Popped Sorghum Granola
|Agave nectar||3 cups|
|Vanilla Extract, Pure 455 mL||1/4 cup|
|Cinnamon, Ground 550 g||1/4 cup|
|McCormick Gourmet® Ground Cardamom||3 tbsp|
|Turmeric, Ground 454 g||1 tbsp|
|Sea Salt, French Mediterranean 1.1 kg||1 tbsp|
|Sorghum grain||3 cups|
|Slivered almonds||3 cups|
|Chopped pecans||3 cups|
|Shredded coconut||3 cups|
|Pepitas (shelled pumpkin seeds)||2 cups|
Preheat oven to 250°F. Mix agave nectar, oil, vanilla, spices and sea salt in small bowl until well blended. Set aside.
Pop sorghum grain by heating large skillet on medium-high heat. Add ¾ cup of the sorghum; cover and cook 30 seconds, shaking pan constantly until most of the grains have popped. When there is more than 10 seconds between pops, remove pan from heat and transfer popped sorghum to large bowl.
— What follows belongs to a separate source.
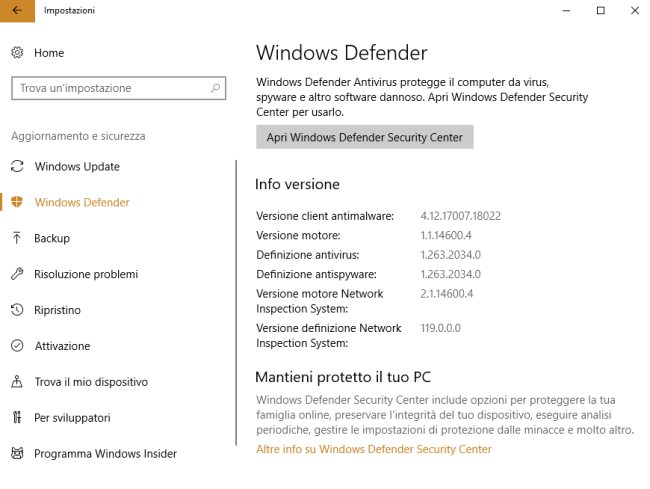The height and width of the screenshot is (489, 650).
Task: Click the Per sviluppatori tools icon
Action: 17,417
Repeat with remaining sorghum. (8 to 10 tablespoons sorghum yields about 3 cups popped sorghum.)
Place popped sorghum, almonds, pecans, coconut and pepitas in large bowl. Add agave mixture; toss until evenly coated. Spread in single layer on foil-lined 15x10x1-inch baking pans. Bake 1 hour, stirring halfway through cook time. Cool completely on wire rack. Makes 36 (1-cup) servings.
Test Kitchen Tips:
• Sorghum is a gluten-free ancient whole grain with a hearty texture and mild flavour. It can be popped like popcorn or used in pilafs, salads, or anywhere else whole grains are called for. Sorghum can be found in natural foods stores, the organic section of the supermarket or online specialty stores.
• Serve granola in bowl with almond milk or yogurt topped with fresh fruit, such as blueberries, raspberries, mango or kiwi.